Thursday Aug 05, 2010

Strace -- The Sysadmin's Microscope

Sometimes as a sysadmin the logfiles just don't cut it, and to solve a problem you need to know what's really going on. That's when I turn to strace -- the system-call tracer.

A system call, or syscall, is where a program crosses the boundary between user code and the kernel. Fortunately for us using strace, that boundary is where almost everything interesting happens in a typical program.

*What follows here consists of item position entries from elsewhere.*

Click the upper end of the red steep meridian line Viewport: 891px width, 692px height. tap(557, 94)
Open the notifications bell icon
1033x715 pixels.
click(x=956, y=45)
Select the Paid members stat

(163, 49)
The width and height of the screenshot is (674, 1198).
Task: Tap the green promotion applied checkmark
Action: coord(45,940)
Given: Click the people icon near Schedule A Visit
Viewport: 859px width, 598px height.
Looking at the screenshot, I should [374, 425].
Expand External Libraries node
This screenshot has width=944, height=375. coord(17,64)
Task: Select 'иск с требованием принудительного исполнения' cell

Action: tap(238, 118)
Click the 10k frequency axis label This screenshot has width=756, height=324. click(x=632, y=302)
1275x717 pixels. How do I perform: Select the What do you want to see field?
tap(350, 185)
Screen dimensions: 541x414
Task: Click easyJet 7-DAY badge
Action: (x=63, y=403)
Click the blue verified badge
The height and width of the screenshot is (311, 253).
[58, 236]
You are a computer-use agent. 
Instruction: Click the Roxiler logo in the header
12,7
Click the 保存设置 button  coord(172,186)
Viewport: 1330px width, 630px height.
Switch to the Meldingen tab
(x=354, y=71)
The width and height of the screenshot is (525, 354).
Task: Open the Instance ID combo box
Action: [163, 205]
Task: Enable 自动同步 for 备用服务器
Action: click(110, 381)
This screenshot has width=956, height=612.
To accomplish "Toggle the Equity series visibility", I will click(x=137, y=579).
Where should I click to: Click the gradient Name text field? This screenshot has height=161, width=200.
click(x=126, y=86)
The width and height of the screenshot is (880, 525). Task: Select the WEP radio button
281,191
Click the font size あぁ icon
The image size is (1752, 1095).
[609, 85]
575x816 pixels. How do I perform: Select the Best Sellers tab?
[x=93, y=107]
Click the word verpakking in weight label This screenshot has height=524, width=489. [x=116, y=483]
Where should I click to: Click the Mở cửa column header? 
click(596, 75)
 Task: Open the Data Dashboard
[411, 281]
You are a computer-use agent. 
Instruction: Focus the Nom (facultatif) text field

The two basic jobs of a modern operating system are abstraction and multiplexing. Abstraction means, for example, that when your program wants to read and write to disk it doesn't need to speak the SATA protocol, or SCSI, or IDE, or USB Mass Storage, or NFS. It speaks in a single, common vocabulary of directories and files, and the operating system translates that abstract vocabulary into whatever has to be done with the actual underlying hardware you have. Multiplexing means that your programs and mine each get fair access to the hardware, and don't have the ability to step on each other -- which means your program can't be permitted to skip the kernel, and speak raw SATA or SCSI to the actual hardware, even if it wanted to.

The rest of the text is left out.